Archbishop Diarmuid Martin has instructed the pastors of his Dublin archdiocese to offer “appropriate catechesis” for parents who wish their children to be baptised. The archbishop said parents should be properly educated about the meaning of baptism, and should understand that the sacrament is not merely a family celebration but an entry into an active Christian community.

Mgr Martin said parishes should design appropriate educational offerings to avoid making parents resent the new requirement, adding that “programmes should be attractive, rather than simply compulsory”.
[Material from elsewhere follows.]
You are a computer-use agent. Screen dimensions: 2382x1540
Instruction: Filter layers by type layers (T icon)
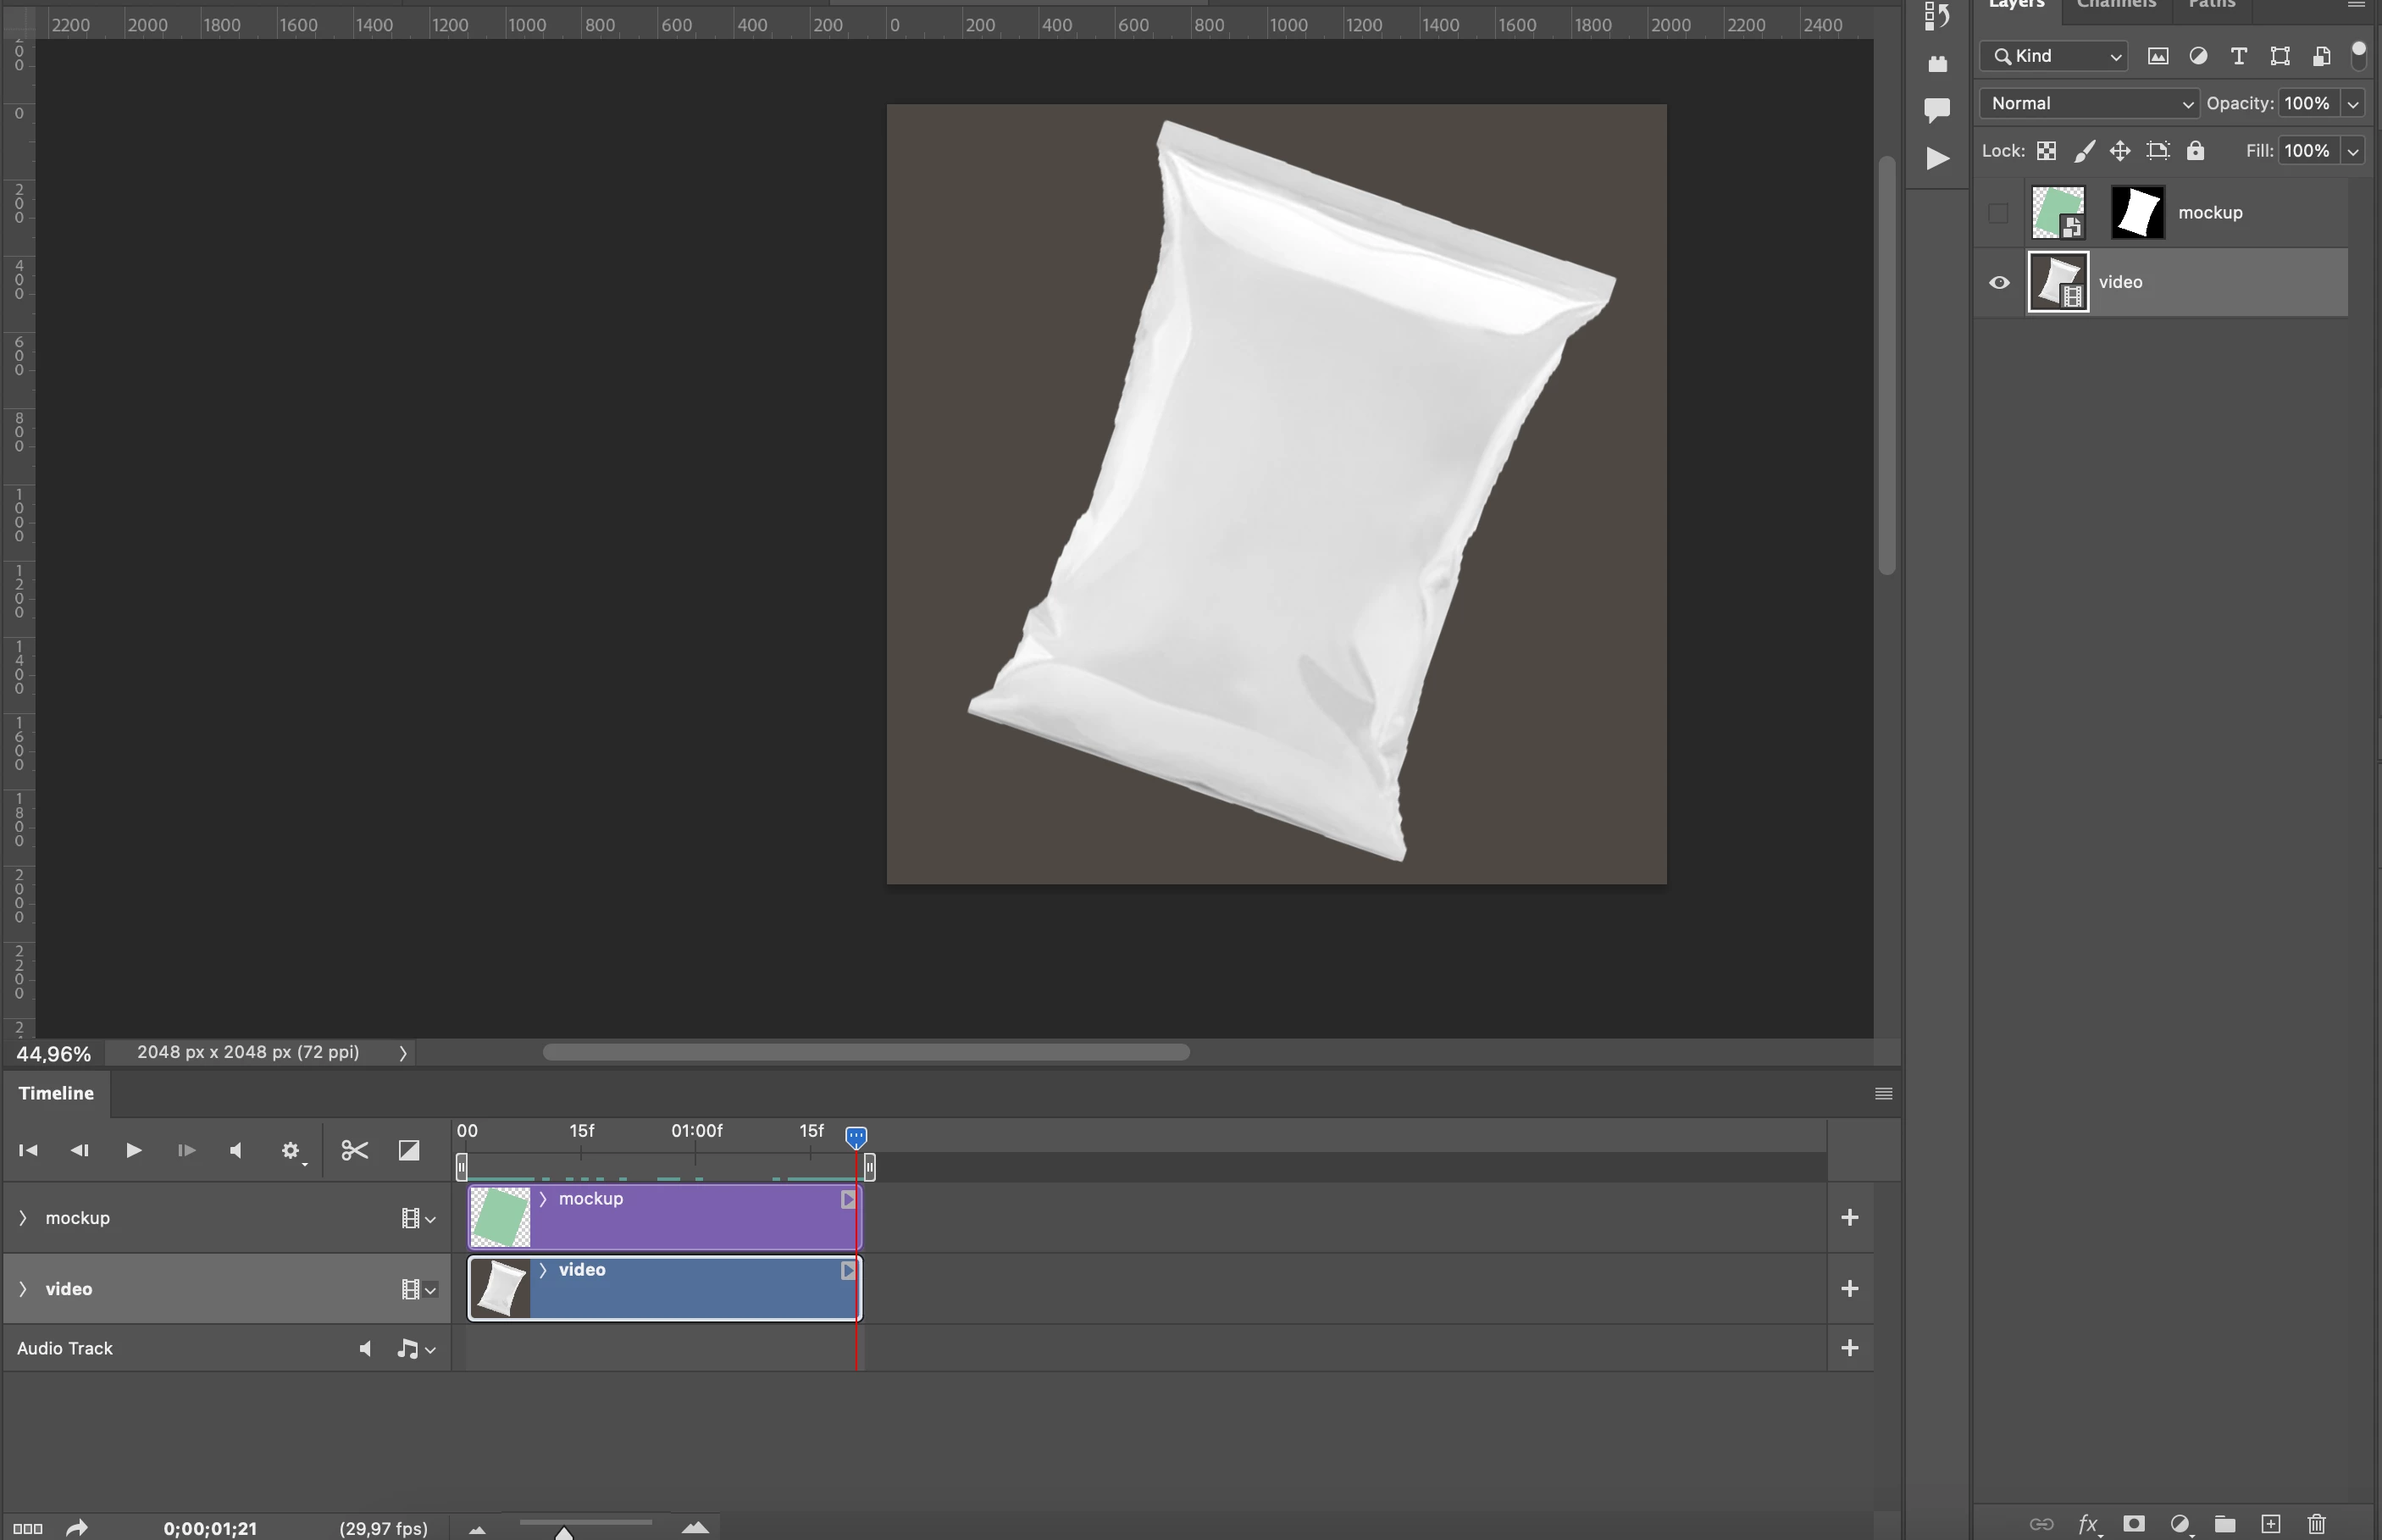2239,56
Supreme Court rebukes cardinal

The Mexican Supreme Court up­held the legality of same-sex couples adopting children and rebuked Gua­dalajara Cardinal Juan Sandoval Iniguez, who accused the 11 judges of being bribed by the mayor of Mexico City and international organisations.

The court ruled last Monday against a challenge by the federal attorney general’s office, which had contested a portion of a same-sex marriage law in Mexico City allowing homosexual couples to adopt children.

The court rebuked Cardinal Sandoval, saying “You cannot, with impunity, protected by any title, accuse 11 justices of the highest tribunal in the country of corruption and say they have been financially motivated to pronounce in a certain way”. The court unanimously voted to censure the cardinal.

That same day, Mexico City mayor Marcelo Ebrard demanded during a radio interview that the cardinal “show proof” or retract his remarks, and threatened to take legal action.

The singing nuns

World renowned Decca Records has its eyes on a convent of cloistered nuns in France and their Gregorian chant. A recording contract has been signed between the nuns of the Abbey of Our Lady of the Annunciation and the label that helped to make Bing Crosby and The Who top pop acts.

The nuns’ first CD, Voices. Chant From Avignon, is scheduled to be released on November 8.
Decca executives said the nuns’ chanting is like an immediate escape from the challenges, stresses, noise and pace of modern living.

Archbishop sponsors Iraqi refugee family

Archbishop Thomas Collins of Toronto is personally sponsoring a refugee family as a concrete sign of the help that Iraqi Christians trapped in Syria, Jordan and Lebanon should be given.
He has also written to the other Canadian bishops about the fate of Iraqi Christian refugees, asking them to encourage refugee sponsorship in their dioceses.

“Helping refugees is important in this world in which so many people are suffering, and I want personally to assist in this,” Mgr Collins said.

Drilling under cemeteries

The director of the Diocese of Pittsburgh’s Catholic Cemeteries Association said last Tuesday that she signed a five-year lease in 2008 gran­ting a local company the option to drill for natural gas underneath 15 local Catholic cemeteries.

The cemeteries, located on 1,060 acres, “offered us the possibility to drill horizontally beneath the tracts from adjoining leases without encroaching on the surface,” said the company’s president.